* ACTIVITY
The full set of entries is to be returned word for word.

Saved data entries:

————

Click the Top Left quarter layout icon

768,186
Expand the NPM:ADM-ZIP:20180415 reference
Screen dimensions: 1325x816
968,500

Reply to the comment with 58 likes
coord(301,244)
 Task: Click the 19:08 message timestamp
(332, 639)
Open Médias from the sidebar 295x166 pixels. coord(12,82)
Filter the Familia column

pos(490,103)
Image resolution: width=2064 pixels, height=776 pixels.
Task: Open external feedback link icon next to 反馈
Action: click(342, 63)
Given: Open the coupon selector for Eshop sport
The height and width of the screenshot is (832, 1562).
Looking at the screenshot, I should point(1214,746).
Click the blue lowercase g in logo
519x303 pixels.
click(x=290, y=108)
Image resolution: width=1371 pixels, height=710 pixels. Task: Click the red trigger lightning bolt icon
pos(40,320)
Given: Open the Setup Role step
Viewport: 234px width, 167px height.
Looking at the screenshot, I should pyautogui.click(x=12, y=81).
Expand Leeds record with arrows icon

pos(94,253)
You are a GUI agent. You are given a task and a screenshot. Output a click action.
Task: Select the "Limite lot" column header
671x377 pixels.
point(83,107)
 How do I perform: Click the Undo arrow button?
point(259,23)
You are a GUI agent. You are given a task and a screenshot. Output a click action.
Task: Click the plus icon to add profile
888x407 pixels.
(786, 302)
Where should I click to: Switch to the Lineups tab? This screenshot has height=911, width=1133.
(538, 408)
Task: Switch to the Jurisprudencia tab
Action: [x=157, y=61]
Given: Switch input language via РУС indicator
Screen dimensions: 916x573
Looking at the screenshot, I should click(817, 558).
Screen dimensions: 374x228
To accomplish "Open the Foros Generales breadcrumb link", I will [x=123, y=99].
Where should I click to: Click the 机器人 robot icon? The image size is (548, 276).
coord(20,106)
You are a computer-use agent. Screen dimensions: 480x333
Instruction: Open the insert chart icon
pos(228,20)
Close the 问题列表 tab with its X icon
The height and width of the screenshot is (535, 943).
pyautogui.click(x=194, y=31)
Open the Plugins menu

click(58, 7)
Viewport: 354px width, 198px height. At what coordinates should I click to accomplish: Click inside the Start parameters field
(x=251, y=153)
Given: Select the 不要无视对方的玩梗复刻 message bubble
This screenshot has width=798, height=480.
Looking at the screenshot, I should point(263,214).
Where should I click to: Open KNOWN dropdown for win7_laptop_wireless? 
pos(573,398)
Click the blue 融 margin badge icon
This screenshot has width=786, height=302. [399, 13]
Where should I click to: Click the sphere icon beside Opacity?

————

* SOLUTION FOR THIS PROBLEM
Click the Top Left quarter layout icon

768,186
Expand the NPM:ADM-ZIP:20180415 reference
Screen dimensions: 1325x816
968,500

Reply to the comment with 58 likes
coord(301,244)
 Task: Click the 19:08 message timestamp
(332, 639)
Open Médias from the sidebar 295x166 pixels. coord(12,82)
Filter the Familia column

pos(490,103)
Image resolution: width=2064 pixels, height=776 pixels.
Task: Open external feedback link icon next to 反馈
Action: click(342, 63)
Given: Open the coupon selector for Eshop sport
The height and width of the screenshot is (832, 1562).
Looking at the screenshot, I should point(1214,746).
Click the blue lowercase g in logo
519x303 pixels.
click(x=290, y=108)
Image resolution: width=1371 pixels, height=710 pixels. Task: Click the red trigger lightning bolt icon
pos(40,320)
Given: Open the Setup Role step
Viewport: 234px width, 167px height.
Looking at the screenshot, I should pyautogui.click(x=12, y=81).
Expand Leeds record with arrows icon

pos(94,253)
You are a GUI agent. You are given a task and a screenshot. Output a click action.
Task: Select the "Limite lot" column header
671x377 pixels.
point(83,107)
 How do I perform: Click the Undo arrow button?
point(259,23)
You are a GUI agent. You are given a task and a screenshot. Output a click action.
Task: Click the plus icon to add profile
888x407 pixels.
(786, 302)
Where should I click to: Switch to the Lineups tab? This screenshot has height=911, width=1133.
(538, 408)
Task: Switch to the Jurisprudencia tab
Action: [x=157, y=61]
Given: Switch input language via РУС indicator
Screen dimensions: 916x573
Looking at the screenshot, I should click(817, 558).
Screen dimensions: 374x228
To accomplish "Open the Foros Generales breadcrumb link", I will [x=123, y=99].
Where should I click to: Click the 机器人 robot icon? The image size is (548, 276).
coord(20,106)
You are a computer-use agent. Screen dimensions: 480x333
Instruction: Open the insert chart icon
pos(228,20)
Close the 问题列表 tab with its X icon
The height and width of the screenshot is (535, 943).
pyautogui.click(x=194, y=31)
Open the Plugins menu

click(58, 7)
Viewport: 354px width, 198px height. At what coordinates should I click to accomplish: Click inside the Start parameters field
(x=251, y=153)
Given: Select the 不要无视对方的玩梗复刻 message bubble
This screenshot has width=798, height=480.
Looking at the screenshot, I should point(263,214).
Where should I click to: Open KNOWN dropdown for win7_laptop_wireless? 
pos(573,398)
Click the blue 融 margin badge icon
This screenshot has width=786, height=302. [399, 13]
Where should I click to: Click the sphere icon beside Opacity?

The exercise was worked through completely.